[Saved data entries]
===

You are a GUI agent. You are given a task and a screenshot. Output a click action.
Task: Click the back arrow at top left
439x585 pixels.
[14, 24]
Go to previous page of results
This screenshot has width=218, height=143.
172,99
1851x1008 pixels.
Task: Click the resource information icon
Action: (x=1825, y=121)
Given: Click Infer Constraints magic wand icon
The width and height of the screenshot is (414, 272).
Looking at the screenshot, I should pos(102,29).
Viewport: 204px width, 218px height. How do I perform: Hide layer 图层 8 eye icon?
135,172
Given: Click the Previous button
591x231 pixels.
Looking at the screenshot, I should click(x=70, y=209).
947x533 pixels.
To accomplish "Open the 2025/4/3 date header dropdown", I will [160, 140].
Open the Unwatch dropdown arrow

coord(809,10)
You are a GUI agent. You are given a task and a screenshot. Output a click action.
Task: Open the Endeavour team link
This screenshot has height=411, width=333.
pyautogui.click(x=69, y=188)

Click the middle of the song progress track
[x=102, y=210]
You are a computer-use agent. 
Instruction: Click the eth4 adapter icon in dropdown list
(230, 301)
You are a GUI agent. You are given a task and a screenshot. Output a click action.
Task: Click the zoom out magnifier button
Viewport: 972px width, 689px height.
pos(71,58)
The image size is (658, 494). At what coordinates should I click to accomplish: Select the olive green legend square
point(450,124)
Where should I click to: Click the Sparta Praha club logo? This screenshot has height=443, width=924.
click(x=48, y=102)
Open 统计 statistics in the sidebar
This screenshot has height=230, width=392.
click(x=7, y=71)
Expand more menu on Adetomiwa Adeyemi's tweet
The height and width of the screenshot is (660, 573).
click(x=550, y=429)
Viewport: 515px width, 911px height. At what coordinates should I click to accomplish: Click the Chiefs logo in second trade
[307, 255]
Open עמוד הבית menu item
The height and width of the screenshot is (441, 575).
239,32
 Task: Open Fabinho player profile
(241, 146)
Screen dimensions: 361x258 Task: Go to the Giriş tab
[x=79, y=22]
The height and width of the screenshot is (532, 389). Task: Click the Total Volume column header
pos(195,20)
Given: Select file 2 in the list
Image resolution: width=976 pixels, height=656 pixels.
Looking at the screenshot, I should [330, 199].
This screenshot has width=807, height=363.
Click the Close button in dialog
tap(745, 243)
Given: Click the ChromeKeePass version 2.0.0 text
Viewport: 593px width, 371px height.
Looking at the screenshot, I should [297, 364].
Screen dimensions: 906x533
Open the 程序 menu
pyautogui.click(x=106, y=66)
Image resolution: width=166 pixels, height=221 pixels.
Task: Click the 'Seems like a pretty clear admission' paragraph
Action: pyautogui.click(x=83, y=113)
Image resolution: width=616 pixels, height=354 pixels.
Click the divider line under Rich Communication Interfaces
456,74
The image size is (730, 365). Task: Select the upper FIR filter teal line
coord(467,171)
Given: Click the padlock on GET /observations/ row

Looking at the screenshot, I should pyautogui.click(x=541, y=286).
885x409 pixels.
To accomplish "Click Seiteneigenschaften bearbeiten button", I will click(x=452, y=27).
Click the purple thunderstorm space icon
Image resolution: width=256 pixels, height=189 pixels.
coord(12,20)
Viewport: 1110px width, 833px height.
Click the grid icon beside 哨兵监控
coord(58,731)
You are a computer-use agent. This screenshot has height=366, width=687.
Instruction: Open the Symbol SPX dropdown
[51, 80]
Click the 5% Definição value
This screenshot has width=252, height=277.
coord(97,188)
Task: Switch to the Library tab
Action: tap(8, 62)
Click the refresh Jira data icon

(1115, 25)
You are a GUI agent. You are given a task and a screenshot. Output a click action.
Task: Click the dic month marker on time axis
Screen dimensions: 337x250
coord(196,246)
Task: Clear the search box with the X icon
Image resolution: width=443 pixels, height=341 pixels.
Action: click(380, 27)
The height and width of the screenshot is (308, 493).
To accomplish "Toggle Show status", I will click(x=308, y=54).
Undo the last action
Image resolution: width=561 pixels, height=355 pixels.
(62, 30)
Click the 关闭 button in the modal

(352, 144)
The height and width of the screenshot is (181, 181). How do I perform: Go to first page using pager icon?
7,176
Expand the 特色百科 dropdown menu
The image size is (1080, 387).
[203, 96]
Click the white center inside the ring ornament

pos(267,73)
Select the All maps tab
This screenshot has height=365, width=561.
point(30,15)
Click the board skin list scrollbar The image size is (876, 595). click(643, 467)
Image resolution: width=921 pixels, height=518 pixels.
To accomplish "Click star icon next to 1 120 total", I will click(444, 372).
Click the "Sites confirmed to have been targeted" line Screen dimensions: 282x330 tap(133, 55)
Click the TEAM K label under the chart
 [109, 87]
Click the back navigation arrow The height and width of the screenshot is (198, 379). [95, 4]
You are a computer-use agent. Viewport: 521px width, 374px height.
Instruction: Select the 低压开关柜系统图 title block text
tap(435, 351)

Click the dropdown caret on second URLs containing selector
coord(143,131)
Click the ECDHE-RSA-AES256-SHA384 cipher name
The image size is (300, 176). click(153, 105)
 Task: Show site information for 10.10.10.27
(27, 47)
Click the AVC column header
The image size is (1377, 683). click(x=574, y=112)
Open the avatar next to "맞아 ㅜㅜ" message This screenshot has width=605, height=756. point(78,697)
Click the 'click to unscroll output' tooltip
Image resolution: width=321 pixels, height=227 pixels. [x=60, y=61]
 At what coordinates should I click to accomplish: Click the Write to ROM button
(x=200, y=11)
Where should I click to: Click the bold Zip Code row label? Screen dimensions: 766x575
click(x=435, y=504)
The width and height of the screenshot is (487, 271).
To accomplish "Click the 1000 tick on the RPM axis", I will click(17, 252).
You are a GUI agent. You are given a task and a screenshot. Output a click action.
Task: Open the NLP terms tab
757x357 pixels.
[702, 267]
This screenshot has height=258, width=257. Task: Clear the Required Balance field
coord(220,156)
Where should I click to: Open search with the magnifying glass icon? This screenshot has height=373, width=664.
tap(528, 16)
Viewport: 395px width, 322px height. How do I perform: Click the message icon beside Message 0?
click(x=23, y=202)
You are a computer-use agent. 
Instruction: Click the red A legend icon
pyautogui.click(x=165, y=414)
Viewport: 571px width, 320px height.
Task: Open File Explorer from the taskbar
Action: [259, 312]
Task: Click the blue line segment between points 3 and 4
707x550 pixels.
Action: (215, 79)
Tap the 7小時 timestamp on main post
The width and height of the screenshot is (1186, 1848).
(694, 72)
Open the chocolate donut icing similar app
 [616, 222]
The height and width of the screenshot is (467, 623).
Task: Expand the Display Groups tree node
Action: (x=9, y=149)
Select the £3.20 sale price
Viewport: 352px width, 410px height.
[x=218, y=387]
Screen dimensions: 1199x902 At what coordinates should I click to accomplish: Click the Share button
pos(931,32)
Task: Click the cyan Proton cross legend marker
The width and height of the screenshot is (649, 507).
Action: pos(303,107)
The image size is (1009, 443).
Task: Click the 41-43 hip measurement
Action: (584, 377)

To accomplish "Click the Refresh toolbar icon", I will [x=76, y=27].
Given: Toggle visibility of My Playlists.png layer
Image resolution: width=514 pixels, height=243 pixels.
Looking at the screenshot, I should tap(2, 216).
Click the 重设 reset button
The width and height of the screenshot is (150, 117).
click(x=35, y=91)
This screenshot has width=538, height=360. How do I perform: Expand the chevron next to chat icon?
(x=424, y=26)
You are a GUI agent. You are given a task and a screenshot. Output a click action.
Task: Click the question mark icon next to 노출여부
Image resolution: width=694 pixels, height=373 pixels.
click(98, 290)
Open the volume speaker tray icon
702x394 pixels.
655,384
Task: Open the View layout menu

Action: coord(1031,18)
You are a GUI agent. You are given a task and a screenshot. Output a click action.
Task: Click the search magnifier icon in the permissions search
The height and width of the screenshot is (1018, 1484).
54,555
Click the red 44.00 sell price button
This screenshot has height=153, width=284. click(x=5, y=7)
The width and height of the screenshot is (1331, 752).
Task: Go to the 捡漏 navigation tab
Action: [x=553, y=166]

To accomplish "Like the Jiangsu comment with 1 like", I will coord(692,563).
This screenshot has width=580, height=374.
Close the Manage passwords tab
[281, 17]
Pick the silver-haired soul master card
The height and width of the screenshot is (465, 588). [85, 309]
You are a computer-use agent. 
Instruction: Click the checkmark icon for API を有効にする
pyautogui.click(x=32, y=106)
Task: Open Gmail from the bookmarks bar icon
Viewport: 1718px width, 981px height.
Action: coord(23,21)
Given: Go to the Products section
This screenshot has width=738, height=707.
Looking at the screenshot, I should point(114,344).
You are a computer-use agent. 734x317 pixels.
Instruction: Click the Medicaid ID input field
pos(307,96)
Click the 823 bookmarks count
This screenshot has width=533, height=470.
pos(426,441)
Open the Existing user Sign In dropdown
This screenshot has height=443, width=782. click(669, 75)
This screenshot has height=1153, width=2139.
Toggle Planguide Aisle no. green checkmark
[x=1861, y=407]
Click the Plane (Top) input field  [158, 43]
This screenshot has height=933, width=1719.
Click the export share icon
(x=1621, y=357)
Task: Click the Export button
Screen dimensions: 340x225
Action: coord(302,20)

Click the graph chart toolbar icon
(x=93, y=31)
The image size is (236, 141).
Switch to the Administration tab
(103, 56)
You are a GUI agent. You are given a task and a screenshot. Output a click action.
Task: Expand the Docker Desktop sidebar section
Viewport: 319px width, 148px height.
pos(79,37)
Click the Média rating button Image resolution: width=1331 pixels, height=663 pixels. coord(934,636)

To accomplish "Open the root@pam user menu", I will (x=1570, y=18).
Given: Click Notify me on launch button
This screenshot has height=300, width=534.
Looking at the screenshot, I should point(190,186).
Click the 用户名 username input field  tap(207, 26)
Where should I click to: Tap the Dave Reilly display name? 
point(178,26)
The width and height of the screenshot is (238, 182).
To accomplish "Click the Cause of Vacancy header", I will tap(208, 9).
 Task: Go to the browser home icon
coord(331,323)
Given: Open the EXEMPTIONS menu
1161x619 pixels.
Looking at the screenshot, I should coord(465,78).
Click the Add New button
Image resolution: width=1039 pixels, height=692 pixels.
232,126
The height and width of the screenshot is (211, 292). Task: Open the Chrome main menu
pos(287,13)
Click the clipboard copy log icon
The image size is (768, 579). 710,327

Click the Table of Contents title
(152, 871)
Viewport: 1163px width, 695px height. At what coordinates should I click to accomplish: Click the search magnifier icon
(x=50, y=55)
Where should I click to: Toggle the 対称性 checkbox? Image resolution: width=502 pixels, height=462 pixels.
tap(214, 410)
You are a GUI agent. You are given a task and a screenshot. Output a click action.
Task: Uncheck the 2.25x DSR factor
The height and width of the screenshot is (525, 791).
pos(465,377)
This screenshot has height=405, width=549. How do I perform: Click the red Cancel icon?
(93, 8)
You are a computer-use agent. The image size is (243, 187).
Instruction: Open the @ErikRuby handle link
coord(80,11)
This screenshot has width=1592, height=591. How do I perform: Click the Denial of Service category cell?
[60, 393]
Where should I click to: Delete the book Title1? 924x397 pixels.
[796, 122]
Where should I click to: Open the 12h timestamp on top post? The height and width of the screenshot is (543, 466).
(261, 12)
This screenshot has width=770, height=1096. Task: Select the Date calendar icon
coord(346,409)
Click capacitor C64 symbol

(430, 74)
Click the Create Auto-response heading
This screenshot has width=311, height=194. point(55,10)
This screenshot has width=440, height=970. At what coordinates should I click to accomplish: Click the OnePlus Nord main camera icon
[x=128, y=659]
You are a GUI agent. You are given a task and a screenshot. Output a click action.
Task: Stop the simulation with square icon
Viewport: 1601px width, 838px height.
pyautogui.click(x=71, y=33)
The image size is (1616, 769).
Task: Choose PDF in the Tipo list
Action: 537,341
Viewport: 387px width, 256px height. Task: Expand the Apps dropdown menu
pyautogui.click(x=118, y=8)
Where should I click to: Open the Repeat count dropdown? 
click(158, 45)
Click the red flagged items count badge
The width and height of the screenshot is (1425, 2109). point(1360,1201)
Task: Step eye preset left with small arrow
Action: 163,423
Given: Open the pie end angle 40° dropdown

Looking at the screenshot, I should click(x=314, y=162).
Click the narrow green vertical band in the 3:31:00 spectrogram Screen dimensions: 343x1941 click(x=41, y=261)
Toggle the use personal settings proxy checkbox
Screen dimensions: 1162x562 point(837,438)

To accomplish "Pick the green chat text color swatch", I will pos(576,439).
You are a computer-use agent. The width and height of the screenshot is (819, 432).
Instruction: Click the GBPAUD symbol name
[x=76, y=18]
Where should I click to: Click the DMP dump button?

===

_AIM OF THE TASK_
Find every line of the data that includes the string "computer". Copy each of those lines.

_TASK RESULT_
You are a computer-use agent. 
You are a computer-use agent. This screenshot has height=366, width=687.
You are a computer-use agent. Viewport: 521px width, 374px height.
You are a computer-use agent. 
You are a computer-use agent. 
You are a computer-use agent. 734x317 pixels.
You are a computer-use agent. The image size is (243, 187).
You are a computer-use agent. The width and height of the screenshot is (819, 432).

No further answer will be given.